= EXERCISE DESCRIPTION =
Set down exactly the first line of the entries and every line after it, through the line with "小説版（外部サイト：エブリスタ） (492, 63)".

Recorded data
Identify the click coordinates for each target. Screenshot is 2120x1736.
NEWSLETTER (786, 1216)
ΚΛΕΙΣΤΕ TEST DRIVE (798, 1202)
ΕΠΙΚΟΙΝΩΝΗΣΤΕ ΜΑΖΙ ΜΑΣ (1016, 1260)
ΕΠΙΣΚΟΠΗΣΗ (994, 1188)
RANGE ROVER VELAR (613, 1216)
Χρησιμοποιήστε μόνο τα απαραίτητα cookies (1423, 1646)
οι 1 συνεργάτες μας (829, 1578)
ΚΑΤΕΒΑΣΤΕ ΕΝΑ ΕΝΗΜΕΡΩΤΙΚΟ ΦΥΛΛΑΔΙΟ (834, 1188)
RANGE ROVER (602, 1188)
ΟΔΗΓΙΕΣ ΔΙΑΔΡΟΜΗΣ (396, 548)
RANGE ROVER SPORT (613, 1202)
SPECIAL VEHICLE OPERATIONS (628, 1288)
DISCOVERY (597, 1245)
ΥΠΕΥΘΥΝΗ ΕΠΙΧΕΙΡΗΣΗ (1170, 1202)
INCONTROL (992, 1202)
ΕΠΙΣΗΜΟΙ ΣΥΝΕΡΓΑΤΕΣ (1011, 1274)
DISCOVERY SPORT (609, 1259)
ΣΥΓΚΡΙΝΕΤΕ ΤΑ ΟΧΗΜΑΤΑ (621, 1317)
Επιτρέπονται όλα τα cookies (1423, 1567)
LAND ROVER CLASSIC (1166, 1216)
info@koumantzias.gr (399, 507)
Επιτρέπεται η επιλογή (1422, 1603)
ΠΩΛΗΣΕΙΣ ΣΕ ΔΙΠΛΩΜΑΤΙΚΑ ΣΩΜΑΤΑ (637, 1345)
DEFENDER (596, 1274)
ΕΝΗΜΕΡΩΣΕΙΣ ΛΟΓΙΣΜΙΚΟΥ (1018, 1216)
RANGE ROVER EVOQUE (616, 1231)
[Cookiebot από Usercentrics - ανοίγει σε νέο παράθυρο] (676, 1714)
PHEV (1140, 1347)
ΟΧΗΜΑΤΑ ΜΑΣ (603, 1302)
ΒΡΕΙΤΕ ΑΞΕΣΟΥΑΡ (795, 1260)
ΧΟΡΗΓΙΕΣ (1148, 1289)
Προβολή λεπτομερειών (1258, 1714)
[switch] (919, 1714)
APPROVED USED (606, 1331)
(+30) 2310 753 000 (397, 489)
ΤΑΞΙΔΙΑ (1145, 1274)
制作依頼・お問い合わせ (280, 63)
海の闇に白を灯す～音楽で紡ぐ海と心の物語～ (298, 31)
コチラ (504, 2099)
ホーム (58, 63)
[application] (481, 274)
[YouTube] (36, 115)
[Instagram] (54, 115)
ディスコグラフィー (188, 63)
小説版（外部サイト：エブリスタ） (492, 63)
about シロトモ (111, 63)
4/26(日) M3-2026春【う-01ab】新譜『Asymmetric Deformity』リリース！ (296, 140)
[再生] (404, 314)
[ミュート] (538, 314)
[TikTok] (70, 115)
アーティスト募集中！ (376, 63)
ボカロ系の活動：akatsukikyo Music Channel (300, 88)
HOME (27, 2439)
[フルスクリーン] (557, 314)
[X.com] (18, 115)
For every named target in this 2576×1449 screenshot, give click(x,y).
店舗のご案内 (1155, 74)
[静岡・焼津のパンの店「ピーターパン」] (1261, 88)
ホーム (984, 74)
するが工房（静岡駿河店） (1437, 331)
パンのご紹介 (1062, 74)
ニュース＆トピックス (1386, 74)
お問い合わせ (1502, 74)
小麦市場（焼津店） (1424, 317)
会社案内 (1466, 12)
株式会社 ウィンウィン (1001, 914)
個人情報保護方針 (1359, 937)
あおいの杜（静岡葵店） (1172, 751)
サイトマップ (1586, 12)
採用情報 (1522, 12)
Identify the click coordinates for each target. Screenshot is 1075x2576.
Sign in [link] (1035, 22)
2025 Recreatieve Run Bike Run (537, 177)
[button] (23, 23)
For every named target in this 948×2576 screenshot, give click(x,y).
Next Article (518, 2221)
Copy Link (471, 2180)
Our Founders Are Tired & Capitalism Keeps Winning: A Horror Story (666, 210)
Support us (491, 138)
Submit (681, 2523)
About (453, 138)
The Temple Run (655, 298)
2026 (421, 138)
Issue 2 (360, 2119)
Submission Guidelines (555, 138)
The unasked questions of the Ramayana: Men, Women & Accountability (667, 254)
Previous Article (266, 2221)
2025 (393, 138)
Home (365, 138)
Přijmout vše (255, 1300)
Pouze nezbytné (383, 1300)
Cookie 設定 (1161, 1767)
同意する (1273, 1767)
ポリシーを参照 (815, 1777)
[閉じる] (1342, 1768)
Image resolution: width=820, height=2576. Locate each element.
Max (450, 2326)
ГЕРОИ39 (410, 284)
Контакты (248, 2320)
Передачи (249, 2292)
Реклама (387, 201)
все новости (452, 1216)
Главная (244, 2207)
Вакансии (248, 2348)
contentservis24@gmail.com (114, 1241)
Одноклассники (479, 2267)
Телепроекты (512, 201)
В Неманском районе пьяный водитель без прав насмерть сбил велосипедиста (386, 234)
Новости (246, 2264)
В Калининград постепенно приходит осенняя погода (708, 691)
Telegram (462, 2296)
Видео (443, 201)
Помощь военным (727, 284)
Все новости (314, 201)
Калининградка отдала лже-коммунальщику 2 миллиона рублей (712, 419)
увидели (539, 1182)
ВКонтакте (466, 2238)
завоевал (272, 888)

= RESULT FOR THIS EXERCISE =
Identify the click coordinates for each target. Screenshot is 2120x1736.
NEWSLETTER (786, 1216)
ΚΛΕΙΣΤΕ TEST DRIVE (798, 1202)
ΕΠΙΚΟΙΝΩΝΗΣΤΕ ΜΑΖΙ ΜΑΣ (1016, 1260)
ΕΠΙΣΚΟΠΗΣΗ (994, 1188)
RANGE ROVER VELAR (613, 1216)
Χρησιμοποιήστε μόνο τα απαραίτητα cookies (1423, 1646)
οι 1 συνεργάτες μας (829, 1578)
ΚΑΤΕΒΑΣΤΕ ΕΝΑ ΕΝΗΜΕΡΩΤΙΚΟ ΦΥΛΛΑΔΙΟ (834, 1188)
RANGE ROVER (602, 1188)
ΟΔΗΓΙΕΣ ΔΙΑΔΡΟΜΗΣ (396, 548)
RANGE ROVER SPORT (613, 1202)
SPECIAL VEHICLE OPERATIONS (628, 1288)
DISCOVERY (597, 1245)
ΥΠΕΥΘΥΝΗ ΕΠΙΧΕΙΡΗΣΗ (1170, 1202)
INCONTROL (992, 1202)
ΕΠΙΣΗΜΟΙ ΣΥΝΕΡΓΑΤΕΣ (1011, 1274)
DISCOVERY SPORT (609, 1259)
ΣΥΓΚΡΙΝΕΤΕ ΤΑ ΟΧΗΜΑΤΑ (621, 1317)
Επιτρέπονται όλα τα cookies (1423, 1567)
LAND ROVER CLASSIC (1166, 1216)
info@koumantzias.gr (399, 507)
Επιτρέπεται η επιλογή (1422, 1603)
ΠΩΛΗΣΕΙΣ ΣΕ ΔΙΠΛΩΜΑΤΙΚΑ ΣΩΜΑΤΑ (637, 1345)
DEFENDER (596, 1274)
ΕΝΗΜΕΡΩΣΕΙΣ ΛΟΓΙΣΜΙΚΟΥ (1018, 1216)
RANGE ROVER EVOQUE (616, 1231)
[Cookiebot από Usercentrics - ανοίγει σε νέο παράθυρο] (676, 1714)
PHEV (1140, 1347)
ΟΧΗΜΑΤΑ ΜΑΣ (603, 1302)
ΒΡΕΙΤΕ ΑΞΕΣΟΥΑΡ (795, 1260)
ΧΟΡΗΓΙΕΣ (1148, 1289)
Προβολή λεπτομερειών (1258, 1714)
[switch] (919, 1714)
APPROVED USED (606, 1331)
(+30) 2310 753 000 (397, 489)
ΤΑΞΙΔΙΑ (1145, 1274)
制作依頼・お問い合わせ (280, 63)
海の闇に白を灯す～音楽で紡ぐ海と心の物語～ (298, 31)
コチラ (504, 2099)
ホーム (58, 63)
[application] (481, 274)
[YouTube] (36, 115)
[Instagram] (54, 115)
ディスコグラフィー (188, 63)
小説版（外部サイト：エブリスタ） (492, 63)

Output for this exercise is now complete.